= Stated task =
Copy the data below word for word, without the pictures.

= Recorded data =
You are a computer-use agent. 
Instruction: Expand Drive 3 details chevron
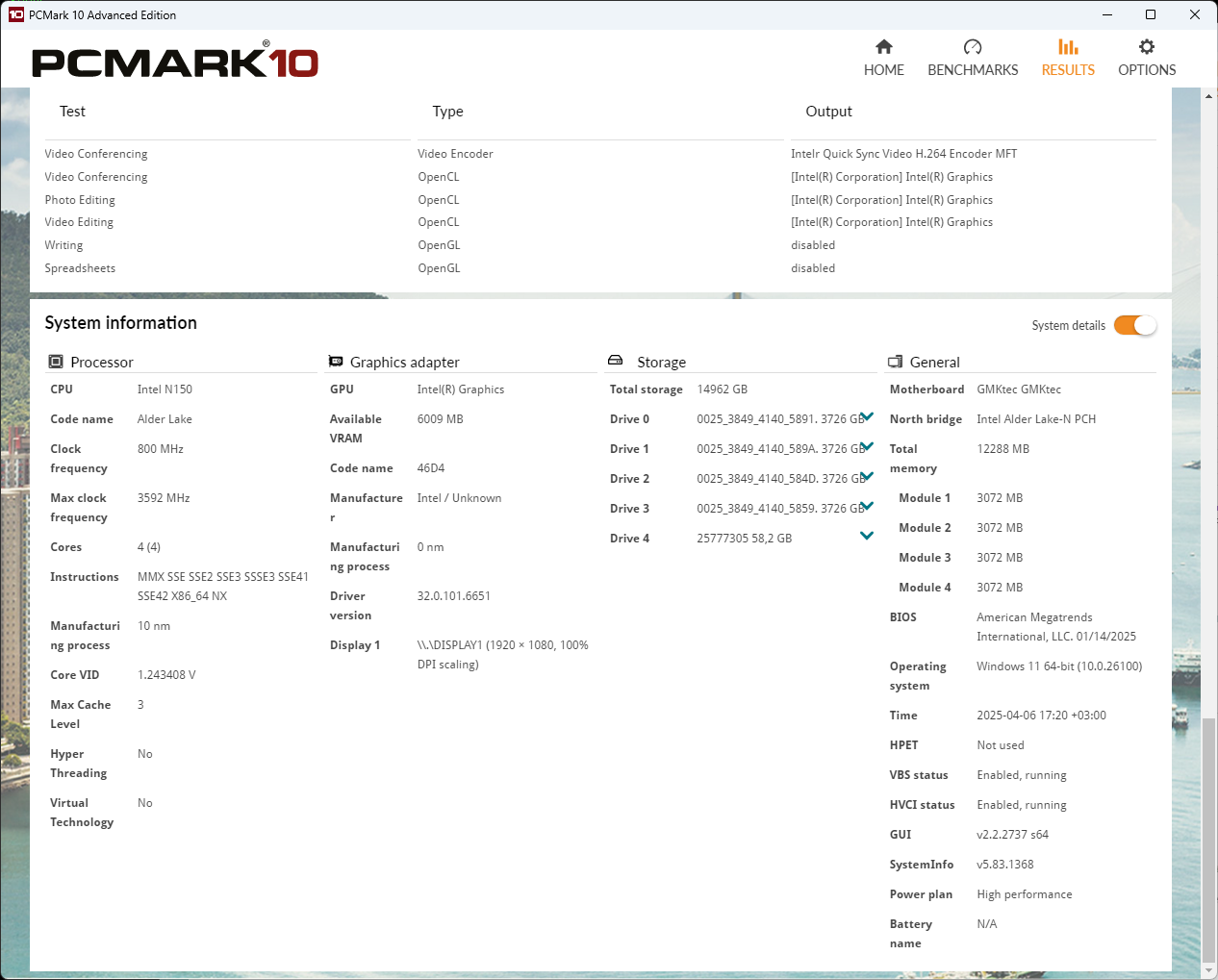pos(867,506)
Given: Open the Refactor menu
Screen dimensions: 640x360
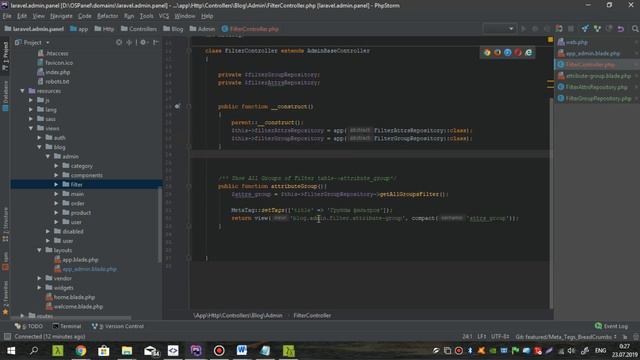Looking at the screenshot, I should point(107,16).
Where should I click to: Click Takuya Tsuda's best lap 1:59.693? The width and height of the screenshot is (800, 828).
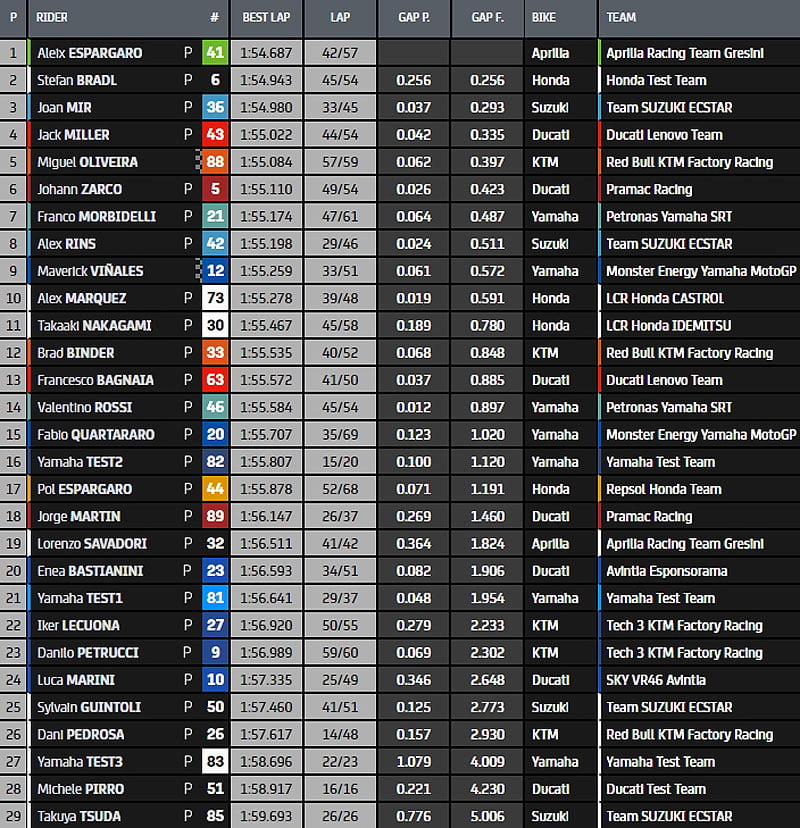pos(266,816)
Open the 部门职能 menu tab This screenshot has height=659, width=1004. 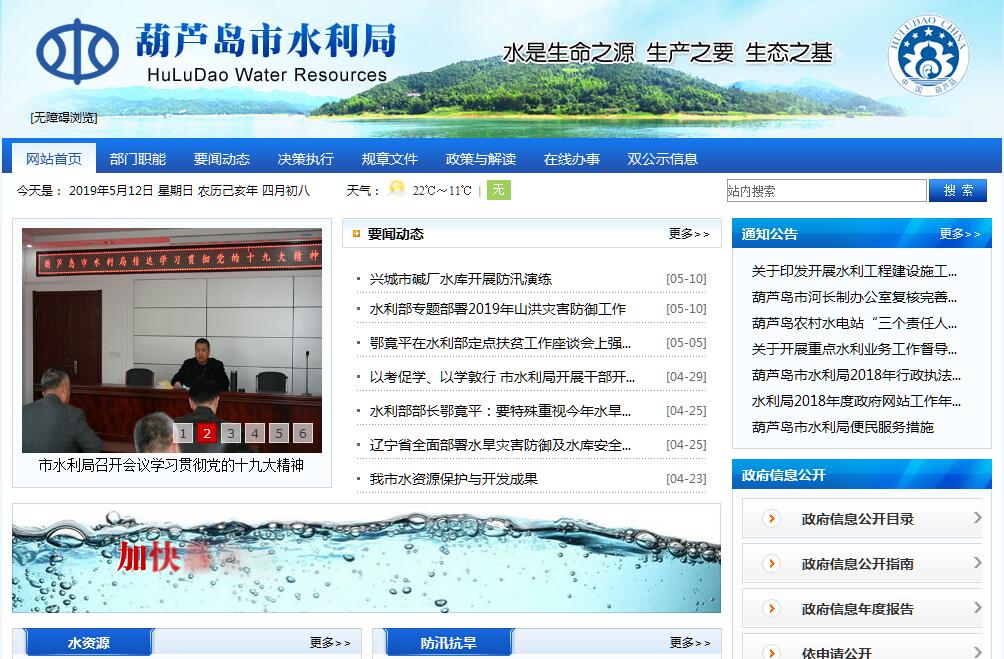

= Problem solution =
You are a computer-use agent. 
Instruction: Expand Drive 3 details chevron
pos(867,506)
Given: Open the Refactor menu
Screen dimensions: 640x360
Looking at the screenshot, I should point(107,16).
Where should I click to: Click Takuya Tsuda's best lap 1:59.693? The width and height of the screenshot is (800, 828).
pos(266,816)
Open the 部门职能 menu tab This screenshot has height=659, width=1004. 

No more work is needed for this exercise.